- _Texto de leitura_:

********

Em 02 de junho de 2014 entrou em vigor a Lei 12.984/2014, a qual, dentre outras providências, criminaliza condutas discriminatórias em ambiente de trabalho praticadas em desfavor de portadores de HIV ou doentes de AIDS: De acordo com os incisos II a IV do artigo 1° de referido diploma legal àquele que negar emprego ou trabalho; exonerar ou demitir de cargo ou emprego ou então segregar em ambiente laboral o portador do vírus em razão de sua condição, poderá ser apenado com reclusão de 1 (um) a 4 (quatro) anos e multa.
Tal inovação legislativa se coaduna com a tendência contemporânea de se utilizar o direito penal como ferramenta auxiliar para ações afirmativas perante o mercado de trabalho e tem sua origem na conjugação das disposições democráticas da Constituição Federal de 1988 e do fortalecimento e quase naturalização do vigente modelo de produção, esboçado pela derrocada socialista e consolidado pelas políticas econômicas liberais da década de 90. Tais fatos compuseram uma sociedade global cada vez mais plural, desafiada em alocar dentro de uma única estrutura produtiva seus variados grupos de diferentes matizes ideológicos, políticos, etários e sexuais.

********

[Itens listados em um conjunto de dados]
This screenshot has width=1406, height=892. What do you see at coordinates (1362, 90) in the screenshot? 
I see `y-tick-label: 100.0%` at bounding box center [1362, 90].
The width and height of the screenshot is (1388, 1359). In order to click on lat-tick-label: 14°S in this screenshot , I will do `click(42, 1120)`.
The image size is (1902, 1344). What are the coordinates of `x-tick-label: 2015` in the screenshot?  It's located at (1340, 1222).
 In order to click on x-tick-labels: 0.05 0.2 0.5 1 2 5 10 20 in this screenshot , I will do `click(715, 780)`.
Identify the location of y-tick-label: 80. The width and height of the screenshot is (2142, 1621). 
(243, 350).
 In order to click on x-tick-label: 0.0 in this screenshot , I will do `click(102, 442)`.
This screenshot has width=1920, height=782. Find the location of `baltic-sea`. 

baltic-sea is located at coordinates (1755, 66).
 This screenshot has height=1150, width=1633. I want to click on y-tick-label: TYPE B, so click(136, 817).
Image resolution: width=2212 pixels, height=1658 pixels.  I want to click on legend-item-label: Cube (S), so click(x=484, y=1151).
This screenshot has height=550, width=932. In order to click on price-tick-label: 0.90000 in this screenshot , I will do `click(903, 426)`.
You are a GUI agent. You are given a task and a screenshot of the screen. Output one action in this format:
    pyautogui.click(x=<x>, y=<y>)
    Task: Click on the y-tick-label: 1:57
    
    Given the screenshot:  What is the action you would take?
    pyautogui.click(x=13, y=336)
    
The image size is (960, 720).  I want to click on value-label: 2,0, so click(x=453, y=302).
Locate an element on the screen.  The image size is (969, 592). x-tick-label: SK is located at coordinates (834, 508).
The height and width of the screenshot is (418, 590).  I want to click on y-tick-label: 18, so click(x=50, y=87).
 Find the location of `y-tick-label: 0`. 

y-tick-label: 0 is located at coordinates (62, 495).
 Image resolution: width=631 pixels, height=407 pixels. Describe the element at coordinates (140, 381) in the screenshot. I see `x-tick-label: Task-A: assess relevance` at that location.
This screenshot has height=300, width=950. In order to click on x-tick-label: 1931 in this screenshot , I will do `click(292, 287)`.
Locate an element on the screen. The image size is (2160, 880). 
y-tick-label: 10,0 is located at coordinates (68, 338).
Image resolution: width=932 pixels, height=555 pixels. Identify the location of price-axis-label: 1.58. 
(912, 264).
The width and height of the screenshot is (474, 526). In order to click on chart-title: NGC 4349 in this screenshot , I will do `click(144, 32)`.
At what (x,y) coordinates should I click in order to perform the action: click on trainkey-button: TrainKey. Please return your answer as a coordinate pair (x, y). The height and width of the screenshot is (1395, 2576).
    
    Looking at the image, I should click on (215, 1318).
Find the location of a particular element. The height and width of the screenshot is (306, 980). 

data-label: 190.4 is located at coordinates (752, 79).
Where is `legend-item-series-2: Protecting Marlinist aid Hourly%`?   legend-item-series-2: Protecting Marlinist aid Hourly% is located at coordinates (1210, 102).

********

- _O que fazer_:
A. Segundo o texto sobre a Lei 12.984/2014, quais são os matizes dos variados grupos que a sociedade global é desafiada a alocar numa única estrutura produtiva? Liste todos.
B. Filtre as linhas dos dados e copie cada uma que contenha a palavra "price", diferenciando maiúsculas de minúsculas.

- _Respostas abaixo_:
A. ideológicos, políticos, etários, sexuais

B.
This screenshot has height=550, width=932. In order to click on price-tick-label: 0.90000 in this screenshot , I will do `click(903, 426)`.
Image resolution: width=932 pixels, height=555 pixels. Identify the location of price-axis-label: 1.58. 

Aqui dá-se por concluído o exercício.